Secret Agent “X” struck the secretary sharply with a clenched fist. His eyes were gleaming with the quest again. His logical brain had unearthed the possible hidden seeds of crime. He had made his decision — and was ready once more to gamble. But before he left Courtney’s apartment he did an odd thing for Agent “X.” He went to a glass decanter, poured himself a drink of whiskey and tossed it off. This was not because he needed stimulant. It was to make his disguise of the wastrel Courtney even more complete, by adding the odor of liquor on his breath. Twenty minutes later a car slowed and stopped at the corner of a block of shabby apartments. Agent “X,” still disguised as Courtney, was behind the wheel. He got out, sauntered halfway down the block, and merged suddenly with the black shadows at the mouth of a tradesmen’s entry. Here, with a view of the buildings on the street’s opposite side, he waited. One of those buildings held the apartment of Chauncey Doeg. And “X” had taken pains to learn that the banker was at home. He had asked Betty Dale, the one girl in the city who knew the true nature of his daring work, to call Doeg’s number. She had been instructed by the Agent to ask for “Charles Doeg,” then apologize timidly for calling the wrong party. She had reported to “X” that Chauncey Doeg was home.
“X” WAITED now with a feeling of impatience, a feeling of uncertainty that he had to fight down, akin to the same emotion he had had in Courtney’s apartment. Yet now it was even worse. For he had definite information that there was a secret meeting tonight. And, if his surmise concerning Doeg was wrong, the knowledge that the meeting had passed without his attendance would be intolerably bitter.

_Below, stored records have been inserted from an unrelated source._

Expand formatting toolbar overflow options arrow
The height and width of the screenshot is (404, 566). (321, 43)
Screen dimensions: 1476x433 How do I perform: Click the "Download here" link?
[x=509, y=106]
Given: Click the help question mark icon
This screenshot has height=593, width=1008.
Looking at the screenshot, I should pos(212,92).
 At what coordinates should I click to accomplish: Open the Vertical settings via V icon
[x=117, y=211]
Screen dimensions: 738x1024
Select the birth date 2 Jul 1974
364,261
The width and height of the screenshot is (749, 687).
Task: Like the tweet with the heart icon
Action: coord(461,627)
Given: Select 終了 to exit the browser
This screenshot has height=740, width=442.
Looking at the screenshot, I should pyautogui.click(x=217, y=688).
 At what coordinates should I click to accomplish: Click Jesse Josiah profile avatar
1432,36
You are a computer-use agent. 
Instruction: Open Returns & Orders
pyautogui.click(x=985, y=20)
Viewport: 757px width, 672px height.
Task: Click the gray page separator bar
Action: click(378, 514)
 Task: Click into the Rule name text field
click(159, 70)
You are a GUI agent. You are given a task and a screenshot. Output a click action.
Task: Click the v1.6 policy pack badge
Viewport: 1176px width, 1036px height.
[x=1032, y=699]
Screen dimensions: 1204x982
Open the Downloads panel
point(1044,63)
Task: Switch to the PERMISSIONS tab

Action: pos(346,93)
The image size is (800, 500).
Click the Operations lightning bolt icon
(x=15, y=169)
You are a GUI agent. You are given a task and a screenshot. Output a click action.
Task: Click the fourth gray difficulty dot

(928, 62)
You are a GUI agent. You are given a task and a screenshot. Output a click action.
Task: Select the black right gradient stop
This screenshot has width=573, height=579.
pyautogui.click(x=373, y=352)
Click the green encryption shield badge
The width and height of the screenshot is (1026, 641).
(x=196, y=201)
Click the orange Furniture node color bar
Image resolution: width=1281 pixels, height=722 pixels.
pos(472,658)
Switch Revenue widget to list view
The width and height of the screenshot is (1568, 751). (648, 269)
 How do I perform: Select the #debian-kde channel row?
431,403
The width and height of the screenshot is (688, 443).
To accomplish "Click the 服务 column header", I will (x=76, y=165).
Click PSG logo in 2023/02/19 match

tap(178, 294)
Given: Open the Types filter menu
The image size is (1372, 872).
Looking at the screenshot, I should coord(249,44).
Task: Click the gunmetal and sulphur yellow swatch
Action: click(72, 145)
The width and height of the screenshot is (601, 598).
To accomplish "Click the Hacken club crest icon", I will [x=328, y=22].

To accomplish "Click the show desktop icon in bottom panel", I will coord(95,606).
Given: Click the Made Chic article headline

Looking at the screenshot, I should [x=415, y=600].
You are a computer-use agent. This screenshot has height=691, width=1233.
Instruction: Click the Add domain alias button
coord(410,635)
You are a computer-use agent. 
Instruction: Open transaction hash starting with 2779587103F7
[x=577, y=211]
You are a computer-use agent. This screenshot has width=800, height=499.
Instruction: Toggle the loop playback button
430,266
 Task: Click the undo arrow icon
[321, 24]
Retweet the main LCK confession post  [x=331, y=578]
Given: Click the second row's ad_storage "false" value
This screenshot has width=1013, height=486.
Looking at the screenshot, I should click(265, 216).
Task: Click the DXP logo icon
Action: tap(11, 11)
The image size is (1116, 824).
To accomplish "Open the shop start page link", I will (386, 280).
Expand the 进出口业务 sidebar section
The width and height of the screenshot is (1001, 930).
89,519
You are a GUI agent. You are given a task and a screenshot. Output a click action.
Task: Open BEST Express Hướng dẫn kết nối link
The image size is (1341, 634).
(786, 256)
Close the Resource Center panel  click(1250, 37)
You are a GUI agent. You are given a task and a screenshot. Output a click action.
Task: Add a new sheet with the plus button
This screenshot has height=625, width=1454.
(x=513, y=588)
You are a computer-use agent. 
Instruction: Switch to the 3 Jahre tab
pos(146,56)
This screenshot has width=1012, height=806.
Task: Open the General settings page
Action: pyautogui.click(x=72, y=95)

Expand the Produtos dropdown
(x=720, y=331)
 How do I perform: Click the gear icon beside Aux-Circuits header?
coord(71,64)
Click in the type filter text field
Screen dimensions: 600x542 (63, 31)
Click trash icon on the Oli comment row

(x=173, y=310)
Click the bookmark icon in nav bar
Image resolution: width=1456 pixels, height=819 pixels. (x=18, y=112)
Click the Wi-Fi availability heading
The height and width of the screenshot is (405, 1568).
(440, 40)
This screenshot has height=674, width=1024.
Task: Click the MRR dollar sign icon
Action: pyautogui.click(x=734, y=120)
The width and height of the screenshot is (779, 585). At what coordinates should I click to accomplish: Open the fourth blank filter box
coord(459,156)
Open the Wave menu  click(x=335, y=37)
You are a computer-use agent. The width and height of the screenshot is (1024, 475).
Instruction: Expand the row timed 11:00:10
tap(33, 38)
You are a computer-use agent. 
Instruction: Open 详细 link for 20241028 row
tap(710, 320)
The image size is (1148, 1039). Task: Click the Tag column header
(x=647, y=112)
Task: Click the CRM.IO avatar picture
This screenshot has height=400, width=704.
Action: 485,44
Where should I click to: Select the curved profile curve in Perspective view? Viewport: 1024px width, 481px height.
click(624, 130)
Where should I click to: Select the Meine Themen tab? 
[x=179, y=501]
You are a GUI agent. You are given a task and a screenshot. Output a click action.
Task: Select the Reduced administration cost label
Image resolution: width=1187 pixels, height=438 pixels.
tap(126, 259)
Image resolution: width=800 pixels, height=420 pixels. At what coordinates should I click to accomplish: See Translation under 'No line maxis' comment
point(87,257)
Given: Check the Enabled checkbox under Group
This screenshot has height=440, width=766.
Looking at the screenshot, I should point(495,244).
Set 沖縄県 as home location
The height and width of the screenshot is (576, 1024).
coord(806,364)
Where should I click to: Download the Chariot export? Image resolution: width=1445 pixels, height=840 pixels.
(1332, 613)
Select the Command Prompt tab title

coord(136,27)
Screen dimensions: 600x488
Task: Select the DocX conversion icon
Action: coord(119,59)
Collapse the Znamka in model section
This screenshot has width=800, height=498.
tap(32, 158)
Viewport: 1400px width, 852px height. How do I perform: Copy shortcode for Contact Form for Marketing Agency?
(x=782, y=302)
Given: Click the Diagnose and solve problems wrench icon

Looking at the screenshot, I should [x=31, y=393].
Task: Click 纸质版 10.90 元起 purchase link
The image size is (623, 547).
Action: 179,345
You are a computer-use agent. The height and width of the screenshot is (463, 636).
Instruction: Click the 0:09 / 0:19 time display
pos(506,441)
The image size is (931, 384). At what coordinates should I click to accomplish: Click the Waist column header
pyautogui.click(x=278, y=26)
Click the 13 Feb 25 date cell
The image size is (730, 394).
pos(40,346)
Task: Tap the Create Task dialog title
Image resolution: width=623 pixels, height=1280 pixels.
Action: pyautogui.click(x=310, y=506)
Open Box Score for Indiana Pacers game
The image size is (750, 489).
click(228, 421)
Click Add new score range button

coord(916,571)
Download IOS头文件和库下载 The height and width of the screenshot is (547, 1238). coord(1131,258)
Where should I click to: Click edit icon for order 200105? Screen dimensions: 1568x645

Yet all the facts pointed toward the verification of the Agent’s theory. These shabby apartments where Doeg dwelt proved that the once prosperous banker had come down in the world. He had had no doting and wealthy mother like Courtney to give him an allowance. If Courtney had been tempted into crime, how much greater must the temptation of Doeg be? And “X,” in his conversation with Betty Dale, had made quick check-up on the man. She was in a position to know, and she had given him certain facts.
Doeg’s character had changed since his stay in prison. He had become silent, irritable, appearing only in fashionable circles, and then to attend the wedding of a boyhood friend. For the rest he kept to himself, brooding apparently over his grievances.
But minutes ticked by, and the Agent’s uneasiness grew. He looked at his watch. Eleven thirty, and still no sign of Chauncey Doeg.
It wasn’t till twenty minutes of twelve that a heavy-set figure appeared in the vestibule of the apartment opposite. A shabby coat of a once modish and expensive cut fitted powerful shoulders. Above a white silk scarf a brutally aggressive chin showed, framing the thick lips of a sullen mouth. “X” recognized Chauncey Doeg from the minute description Betty Dale had given him.
The young ex-banker peered up and down the block for a moment. Then he stepped imperiously to the curb and summoned a passing taxi.
“X” left his hideout as soon as the taxi’s tail-light was a disappearing red eye dawn the street. He walked swift strides to his own coupé, made a U-turn and followed the cab, careful not to get too close.
Once, to avert any possible suspicion in Doeg’s mind that he was being followed, “X” took a chance, speeded up and plunged into a right-angle street. Then he swerved around a corner, raced along a parallel block and came back in on the route that Doeg’s taxi was following.
When “X” saw Doeg’s taxi draw to the curb he was a good two blocks behind. He immediately plunged into a side street, parked out of sight and reappeared on foot. Doeg must not see him. He would certainly think it odd that his friend, Lorenzo Courtney, was shadowing him.